Look for the string "column" in the material below. Copy every line where you find it.

################

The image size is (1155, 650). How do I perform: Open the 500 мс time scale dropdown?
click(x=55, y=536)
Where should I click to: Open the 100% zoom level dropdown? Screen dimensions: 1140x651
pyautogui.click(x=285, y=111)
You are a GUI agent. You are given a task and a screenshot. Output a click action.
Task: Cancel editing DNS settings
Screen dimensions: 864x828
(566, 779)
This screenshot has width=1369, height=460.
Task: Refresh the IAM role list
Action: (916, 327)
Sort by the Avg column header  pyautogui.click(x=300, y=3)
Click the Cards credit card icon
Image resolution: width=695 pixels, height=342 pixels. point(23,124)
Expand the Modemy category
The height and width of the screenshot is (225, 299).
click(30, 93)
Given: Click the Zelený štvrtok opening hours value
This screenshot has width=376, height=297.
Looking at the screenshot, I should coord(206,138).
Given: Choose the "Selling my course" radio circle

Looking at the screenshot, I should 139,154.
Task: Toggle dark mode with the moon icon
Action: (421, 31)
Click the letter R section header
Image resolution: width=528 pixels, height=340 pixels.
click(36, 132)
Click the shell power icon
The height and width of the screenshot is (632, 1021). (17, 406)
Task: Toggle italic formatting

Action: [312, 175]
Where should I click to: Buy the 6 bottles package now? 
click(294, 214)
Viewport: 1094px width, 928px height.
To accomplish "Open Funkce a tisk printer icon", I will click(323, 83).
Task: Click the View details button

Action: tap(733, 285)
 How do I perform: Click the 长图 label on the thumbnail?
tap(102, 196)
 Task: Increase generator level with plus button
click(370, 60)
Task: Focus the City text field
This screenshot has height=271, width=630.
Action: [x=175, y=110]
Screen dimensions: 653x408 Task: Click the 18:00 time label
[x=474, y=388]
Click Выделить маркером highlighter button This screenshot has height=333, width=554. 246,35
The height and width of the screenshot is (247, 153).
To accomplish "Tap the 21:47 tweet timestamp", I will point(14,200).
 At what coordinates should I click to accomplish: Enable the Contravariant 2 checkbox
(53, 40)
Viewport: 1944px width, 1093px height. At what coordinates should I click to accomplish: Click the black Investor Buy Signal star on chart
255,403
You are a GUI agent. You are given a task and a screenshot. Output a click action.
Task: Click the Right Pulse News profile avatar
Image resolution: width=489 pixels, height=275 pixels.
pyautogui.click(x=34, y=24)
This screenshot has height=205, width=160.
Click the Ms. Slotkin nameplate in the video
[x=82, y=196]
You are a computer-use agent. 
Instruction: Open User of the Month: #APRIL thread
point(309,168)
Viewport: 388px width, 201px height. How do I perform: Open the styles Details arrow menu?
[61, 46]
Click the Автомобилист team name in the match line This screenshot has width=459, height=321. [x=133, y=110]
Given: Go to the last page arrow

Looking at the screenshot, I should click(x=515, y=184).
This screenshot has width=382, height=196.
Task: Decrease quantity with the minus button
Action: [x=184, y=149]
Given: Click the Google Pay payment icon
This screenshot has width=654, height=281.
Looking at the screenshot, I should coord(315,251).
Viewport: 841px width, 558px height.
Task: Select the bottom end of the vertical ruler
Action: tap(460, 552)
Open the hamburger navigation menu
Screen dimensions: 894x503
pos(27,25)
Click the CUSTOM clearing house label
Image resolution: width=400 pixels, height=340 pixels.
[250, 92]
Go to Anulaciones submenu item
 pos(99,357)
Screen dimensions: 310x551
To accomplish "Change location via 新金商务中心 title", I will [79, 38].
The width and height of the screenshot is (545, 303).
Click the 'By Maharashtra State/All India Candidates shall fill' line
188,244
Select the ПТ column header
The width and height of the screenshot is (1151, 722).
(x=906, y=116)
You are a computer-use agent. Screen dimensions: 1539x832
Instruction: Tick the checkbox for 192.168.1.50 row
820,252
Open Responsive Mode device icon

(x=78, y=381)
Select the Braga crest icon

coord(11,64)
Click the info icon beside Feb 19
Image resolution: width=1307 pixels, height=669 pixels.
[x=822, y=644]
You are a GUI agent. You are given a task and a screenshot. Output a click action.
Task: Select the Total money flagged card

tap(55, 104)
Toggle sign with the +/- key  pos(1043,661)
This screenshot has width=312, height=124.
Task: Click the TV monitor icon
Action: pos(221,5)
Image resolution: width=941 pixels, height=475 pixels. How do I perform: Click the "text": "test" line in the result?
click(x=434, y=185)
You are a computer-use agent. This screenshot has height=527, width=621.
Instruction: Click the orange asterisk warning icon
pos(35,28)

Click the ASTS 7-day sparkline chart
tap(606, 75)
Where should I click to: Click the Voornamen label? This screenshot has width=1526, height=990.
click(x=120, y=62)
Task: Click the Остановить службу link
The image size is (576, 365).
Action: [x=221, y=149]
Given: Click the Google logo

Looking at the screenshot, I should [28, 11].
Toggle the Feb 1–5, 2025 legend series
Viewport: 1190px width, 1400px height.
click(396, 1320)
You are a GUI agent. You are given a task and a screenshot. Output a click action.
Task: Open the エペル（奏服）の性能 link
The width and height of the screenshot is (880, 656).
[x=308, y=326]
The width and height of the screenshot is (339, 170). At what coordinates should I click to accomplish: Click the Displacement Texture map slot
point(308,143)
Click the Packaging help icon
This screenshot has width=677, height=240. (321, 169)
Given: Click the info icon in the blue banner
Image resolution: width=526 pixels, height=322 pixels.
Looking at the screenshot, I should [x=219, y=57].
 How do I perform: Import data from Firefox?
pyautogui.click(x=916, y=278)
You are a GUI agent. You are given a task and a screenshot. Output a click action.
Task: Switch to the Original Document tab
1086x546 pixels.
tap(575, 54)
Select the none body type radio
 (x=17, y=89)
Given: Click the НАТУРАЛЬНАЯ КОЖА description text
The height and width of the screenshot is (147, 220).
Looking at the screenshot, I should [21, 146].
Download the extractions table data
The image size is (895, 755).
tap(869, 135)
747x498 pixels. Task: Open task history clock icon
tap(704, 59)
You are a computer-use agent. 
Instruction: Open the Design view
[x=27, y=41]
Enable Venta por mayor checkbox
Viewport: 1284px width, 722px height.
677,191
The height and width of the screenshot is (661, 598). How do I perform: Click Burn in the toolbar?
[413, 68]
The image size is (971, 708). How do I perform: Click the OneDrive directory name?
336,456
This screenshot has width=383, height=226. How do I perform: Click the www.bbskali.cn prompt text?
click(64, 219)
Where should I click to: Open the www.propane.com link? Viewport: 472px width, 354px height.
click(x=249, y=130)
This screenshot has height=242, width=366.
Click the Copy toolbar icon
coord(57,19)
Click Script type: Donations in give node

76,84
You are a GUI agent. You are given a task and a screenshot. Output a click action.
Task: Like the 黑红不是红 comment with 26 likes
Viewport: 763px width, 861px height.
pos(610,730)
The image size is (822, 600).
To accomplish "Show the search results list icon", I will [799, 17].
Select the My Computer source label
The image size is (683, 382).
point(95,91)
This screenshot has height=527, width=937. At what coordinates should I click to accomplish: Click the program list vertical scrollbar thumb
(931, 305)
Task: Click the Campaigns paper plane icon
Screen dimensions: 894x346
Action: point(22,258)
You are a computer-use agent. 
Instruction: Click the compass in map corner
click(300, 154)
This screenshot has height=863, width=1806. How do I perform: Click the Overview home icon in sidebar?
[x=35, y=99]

################

# [Exercise result]
Sort by the Avg column header  pyautogui.click(x=300, y=3)
Select the ПТ column header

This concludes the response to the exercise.